### YOUR TASK
Exactly as given, write out the lines from the one containing "Delete preset using the trash icon" through the end of the listing, with both ends included and nothing else.

### MATERIAL FOR THIS TASK
-*-

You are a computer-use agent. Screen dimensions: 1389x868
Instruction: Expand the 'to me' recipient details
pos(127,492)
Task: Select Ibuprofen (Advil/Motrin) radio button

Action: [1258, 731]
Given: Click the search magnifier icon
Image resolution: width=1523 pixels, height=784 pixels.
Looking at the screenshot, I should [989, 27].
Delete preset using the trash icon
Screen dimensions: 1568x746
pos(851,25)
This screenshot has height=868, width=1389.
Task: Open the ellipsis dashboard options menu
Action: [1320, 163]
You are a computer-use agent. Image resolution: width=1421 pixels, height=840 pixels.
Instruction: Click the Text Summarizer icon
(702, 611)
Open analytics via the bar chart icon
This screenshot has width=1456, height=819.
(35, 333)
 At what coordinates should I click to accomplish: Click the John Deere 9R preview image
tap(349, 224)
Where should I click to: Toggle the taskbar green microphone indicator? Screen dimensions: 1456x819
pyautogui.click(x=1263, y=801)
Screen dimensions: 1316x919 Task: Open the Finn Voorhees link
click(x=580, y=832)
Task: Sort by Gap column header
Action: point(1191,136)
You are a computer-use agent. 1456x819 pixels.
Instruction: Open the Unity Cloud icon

-*-

### EXERCISE OUTPUT
Delete preset using the trash icon
Screen dimensions: 1568x746
pos(851,25)
This screenshot has height=868, width=1389.
Task: Open the ellipsis dashboard options menu
Action: [1320, 163]
You are a computer-use agent. Image resolution: width=1421 pixels, height=840 pixels.
Instruction: Click the Text Summarizer icon
(702, 611)
Open analytics via the bar chart icon
This screenshot has width=1456, height=819.
(35, 333)
 At what coordinates should I click to accomplish: Click the John Deere 9R preview image
tap(349, 224)
Where should I click to: Toggle the taskbar green microphone indicator? Screen dimensions: 1456x819
pyautogui.click(x=1263, y=801)
Screen dimensions: 1316x919 Task: Open the Finn Voorhees link
click(x=580, y=832)
Task: Sort by Gap column header
Action: point(1191,136)
You are a computer-use agent. 1456x819 pixels.
Instruction: Open the Unity Cloud icon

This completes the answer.